Set problem
Pick out every line below that contains the word "dropdown", and copy each of those lines out in full.

++++++++++++++++++++

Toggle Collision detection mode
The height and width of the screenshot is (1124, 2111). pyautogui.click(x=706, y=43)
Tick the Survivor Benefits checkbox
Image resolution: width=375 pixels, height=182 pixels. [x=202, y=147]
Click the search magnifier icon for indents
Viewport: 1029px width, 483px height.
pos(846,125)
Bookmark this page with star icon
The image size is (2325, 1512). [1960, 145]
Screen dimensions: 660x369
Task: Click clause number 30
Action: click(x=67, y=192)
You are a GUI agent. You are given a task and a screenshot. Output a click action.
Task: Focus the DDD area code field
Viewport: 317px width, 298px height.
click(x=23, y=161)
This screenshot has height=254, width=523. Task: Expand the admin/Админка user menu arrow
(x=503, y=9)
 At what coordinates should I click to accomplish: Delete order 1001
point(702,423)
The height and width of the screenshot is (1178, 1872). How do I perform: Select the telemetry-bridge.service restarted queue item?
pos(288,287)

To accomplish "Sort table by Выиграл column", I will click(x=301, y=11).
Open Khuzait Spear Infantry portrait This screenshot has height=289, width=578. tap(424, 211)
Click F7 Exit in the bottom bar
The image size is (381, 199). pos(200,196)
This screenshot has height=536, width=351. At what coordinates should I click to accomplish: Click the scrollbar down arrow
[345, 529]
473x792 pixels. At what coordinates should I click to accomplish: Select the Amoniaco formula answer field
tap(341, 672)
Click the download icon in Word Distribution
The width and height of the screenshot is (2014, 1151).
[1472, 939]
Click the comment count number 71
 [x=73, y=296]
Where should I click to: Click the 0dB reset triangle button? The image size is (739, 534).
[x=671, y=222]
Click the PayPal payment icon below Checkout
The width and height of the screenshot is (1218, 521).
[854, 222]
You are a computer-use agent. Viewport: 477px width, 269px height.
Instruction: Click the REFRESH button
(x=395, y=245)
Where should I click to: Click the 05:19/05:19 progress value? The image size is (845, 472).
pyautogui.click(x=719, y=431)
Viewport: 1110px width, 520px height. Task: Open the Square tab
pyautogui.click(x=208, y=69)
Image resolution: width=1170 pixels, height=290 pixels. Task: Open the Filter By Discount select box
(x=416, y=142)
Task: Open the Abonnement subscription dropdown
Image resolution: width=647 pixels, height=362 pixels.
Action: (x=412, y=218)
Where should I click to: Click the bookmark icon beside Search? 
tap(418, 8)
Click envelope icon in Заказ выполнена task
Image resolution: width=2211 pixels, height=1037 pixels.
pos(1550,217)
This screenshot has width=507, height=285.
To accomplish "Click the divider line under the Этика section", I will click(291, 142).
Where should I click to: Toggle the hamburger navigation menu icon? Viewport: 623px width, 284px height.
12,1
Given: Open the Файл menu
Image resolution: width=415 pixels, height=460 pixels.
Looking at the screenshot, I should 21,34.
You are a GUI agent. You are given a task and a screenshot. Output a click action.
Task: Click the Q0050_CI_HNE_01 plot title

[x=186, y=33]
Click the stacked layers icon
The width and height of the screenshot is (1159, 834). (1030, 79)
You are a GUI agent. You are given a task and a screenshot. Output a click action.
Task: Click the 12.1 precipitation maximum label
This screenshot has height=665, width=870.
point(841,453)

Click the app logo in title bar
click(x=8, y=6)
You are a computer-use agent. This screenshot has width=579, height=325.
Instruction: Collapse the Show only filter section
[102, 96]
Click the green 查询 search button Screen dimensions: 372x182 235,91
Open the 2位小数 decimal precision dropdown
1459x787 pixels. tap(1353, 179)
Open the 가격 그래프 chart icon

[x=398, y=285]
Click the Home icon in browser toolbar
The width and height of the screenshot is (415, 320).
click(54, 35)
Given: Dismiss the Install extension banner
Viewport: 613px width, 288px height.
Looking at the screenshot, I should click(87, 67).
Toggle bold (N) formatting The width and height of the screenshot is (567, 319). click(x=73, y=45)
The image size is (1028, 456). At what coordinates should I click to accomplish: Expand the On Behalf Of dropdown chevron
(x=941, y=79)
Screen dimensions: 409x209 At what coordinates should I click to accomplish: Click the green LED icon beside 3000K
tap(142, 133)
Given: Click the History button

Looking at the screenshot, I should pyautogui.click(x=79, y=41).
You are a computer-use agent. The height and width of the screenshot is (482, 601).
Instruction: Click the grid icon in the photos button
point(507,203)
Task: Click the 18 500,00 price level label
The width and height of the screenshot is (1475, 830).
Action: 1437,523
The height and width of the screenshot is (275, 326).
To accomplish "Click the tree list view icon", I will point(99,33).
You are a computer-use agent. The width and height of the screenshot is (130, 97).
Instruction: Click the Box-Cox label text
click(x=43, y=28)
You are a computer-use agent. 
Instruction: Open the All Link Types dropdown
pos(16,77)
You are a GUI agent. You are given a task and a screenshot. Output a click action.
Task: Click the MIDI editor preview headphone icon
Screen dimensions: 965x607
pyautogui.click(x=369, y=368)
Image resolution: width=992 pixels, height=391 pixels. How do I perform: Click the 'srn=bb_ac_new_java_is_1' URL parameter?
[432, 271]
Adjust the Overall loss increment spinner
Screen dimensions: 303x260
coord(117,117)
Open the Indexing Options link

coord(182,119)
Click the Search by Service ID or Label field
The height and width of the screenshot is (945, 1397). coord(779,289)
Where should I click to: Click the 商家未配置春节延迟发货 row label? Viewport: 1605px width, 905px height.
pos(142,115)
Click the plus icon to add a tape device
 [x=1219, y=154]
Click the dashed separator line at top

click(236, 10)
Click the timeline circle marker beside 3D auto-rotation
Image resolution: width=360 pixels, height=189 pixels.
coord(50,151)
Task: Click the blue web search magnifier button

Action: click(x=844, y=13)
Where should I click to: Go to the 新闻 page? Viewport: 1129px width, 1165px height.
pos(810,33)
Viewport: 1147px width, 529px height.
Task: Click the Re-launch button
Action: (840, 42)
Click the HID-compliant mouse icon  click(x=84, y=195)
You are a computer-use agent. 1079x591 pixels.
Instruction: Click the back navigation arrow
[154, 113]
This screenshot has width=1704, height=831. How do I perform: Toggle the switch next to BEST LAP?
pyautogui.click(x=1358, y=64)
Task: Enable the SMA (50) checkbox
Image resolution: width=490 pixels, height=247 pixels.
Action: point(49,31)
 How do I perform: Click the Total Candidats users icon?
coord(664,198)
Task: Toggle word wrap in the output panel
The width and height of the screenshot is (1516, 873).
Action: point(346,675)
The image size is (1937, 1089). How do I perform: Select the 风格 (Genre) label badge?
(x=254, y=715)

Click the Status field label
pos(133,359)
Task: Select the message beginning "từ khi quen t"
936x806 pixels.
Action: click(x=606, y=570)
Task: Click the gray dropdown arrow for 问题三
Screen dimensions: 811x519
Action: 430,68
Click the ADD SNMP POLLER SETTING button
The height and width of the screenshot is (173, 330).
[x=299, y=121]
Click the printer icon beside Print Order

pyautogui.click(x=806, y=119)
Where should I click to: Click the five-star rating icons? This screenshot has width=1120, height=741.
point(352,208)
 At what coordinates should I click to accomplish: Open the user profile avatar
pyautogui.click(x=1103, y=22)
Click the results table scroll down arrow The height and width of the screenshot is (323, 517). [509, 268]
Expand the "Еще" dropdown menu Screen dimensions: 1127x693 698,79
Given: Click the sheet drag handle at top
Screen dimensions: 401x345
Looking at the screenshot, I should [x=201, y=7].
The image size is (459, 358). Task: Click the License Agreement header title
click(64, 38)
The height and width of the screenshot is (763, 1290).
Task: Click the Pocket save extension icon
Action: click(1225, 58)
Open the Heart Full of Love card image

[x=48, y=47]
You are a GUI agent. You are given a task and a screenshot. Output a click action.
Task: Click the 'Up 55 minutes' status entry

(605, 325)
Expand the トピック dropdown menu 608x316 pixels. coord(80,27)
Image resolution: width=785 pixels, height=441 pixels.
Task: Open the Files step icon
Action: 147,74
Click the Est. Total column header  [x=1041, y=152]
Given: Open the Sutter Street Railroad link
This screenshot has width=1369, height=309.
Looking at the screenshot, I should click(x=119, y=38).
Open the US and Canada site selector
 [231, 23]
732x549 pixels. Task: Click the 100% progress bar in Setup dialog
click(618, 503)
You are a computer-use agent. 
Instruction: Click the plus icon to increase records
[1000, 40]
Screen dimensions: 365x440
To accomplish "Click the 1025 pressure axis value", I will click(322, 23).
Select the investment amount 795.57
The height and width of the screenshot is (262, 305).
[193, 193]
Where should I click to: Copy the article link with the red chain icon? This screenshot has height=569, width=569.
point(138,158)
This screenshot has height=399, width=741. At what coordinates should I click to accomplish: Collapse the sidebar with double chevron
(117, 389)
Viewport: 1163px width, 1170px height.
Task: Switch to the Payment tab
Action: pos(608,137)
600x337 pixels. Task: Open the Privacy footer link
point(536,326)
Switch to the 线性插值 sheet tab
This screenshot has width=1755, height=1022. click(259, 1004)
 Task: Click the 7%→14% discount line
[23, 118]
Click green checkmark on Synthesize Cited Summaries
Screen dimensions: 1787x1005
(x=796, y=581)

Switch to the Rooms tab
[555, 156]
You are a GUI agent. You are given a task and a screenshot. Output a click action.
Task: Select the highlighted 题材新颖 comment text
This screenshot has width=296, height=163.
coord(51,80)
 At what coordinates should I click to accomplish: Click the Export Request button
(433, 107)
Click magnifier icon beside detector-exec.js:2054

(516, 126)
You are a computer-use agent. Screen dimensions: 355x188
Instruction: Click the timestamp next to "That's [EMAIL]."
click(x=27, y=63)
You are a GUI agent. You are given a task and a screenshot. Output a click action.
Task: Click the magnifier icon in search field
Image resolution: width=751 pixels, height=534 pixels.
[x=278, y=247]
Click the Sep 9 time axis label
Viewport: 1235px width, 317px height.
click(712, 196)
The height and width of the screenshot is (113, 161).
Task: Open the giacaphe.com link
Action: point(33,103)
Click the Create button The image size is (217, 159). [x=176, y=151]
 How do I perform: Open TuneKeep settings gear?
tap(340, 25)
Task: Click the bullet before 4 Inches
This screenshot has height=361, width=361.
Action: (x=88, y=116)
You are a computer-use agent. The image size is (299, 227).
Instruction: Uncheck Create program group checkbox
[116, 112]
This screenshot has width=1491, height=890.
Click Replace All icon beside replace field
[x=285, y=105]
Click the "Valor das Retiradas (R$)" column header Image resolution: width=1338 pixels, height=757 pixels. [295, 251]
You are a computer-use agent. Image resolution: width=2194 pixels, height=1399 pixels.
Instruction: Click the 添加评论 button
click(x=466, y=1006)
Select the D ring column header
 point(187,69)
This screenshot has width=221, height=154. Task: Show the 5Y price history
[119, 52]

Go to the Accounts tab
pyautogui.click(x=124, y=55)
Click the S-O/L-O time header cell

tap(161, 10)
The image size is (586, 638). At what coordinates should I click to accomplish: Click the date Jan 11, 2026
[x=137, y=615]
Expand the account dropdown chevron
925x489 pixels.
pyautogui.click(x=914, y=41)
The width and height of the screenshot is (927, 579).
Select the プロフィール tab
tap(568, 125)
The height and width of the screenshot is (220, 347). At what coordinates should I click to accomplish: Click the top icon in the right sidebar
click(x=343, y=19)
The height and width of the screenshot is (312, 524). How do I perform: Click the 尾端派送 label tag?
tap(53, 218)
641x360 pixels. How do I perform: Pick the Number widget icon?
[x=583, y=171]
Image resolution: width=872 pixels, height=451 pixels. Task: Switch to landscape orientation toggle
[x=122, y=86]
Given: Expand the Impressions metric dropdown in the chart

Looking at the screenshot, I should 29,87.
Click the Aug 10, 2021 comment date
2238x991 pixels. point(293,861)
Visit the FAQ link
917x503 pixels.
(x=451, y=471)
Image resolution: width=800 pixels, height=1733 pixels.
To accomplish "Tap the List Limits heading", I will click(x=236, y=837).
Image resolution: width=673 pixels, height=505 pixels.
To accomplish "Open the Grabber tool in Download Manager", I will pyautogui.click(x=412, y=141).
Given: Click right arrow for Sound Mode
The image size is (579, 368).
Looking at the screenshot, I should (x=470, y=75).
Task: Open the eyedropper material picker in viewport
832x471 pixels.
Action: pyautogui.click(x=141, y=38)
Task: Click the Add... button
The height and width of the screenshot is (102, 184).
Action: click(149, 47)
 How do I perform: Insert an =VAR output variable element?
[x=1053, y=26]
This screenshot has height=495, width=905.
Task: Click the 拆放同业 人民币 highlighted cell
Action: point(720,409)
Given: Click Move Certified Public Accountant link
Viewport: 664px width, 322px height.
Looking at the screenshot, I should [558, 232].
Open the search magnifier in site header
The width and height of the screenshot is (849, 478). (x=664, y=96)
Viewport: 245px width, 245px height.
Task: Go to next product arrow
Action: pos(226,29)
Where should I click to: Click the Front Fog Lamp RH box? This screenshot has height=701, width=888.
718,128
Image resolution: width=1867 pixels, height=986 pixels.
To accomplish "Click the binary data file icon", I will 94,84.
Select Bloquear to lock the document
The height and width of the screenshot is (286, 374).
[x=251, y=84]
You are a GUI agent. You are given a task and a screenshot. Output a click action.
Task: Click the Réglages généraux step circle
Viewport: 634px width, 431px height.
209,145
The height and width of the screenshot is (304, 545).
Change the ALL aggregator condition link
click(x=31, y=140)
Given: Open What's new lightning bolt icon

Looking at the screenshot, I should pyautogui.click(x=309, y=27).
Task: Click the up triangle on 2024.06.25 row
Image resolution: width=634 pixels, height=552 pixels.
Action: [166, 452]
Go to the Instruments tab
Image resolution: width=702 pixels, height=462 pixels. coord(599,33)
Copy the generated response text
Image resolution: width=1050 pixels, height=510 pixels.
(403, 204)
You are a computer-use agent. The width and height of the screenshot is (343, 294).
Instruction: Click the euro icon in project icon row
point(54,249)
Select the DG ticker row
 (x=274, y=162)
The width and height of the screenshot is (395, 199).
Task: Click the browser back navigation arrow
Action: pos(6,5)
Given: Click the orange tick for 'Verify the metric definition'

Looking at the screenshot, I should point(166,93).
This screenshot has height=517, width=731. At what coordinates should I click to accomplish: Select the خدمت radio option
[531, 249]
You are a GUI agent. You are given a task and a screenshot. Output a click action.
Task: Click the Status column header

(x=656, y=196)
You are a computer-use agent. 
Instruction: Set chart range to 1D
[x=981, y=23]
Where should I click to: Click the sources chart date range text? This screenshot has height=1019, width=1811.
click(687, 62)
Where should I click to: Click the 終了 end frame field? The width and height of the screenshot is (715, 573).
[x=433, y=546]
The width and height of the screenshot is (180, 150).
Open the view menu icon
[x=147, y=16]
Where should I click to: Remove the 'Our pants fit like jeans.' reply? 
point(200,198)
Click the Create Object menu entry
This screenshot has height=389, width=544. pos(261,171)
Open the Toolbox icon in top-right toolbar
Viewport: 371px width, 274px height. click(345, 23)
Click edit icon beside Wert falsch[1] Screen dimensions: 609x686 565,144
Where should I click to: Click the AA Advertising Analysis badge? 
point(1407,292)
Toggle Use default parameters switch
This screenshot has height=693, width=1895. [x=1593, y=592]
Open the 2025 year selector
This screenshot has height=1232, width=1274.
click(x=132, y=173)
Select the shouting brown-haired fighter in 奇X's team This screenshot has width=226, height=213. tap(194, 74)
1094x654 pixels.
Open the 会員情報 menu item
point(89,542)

++++++++++++++++++++

Correct result
Task: Open the Abonnement subscription dropdown
Open the 2位小数 decimal precision dropdown
The image size is (1028, 456). At what coordinates should I click to accomplish: Expand the On Behalf Of dropdown chevron
Instruction: Open the All Link Types dropdown
Task: Click the gray dropdown arrow for 问题三
Expand the "Еще" dropdown menu Screen dimensions: 1127x693 698,79
Expand the トピック dropdown menu 608x316 pixels. coord(80,27)
Expand the account dropdown chevron
Given: Expand the Impressions metric dropdown in the chart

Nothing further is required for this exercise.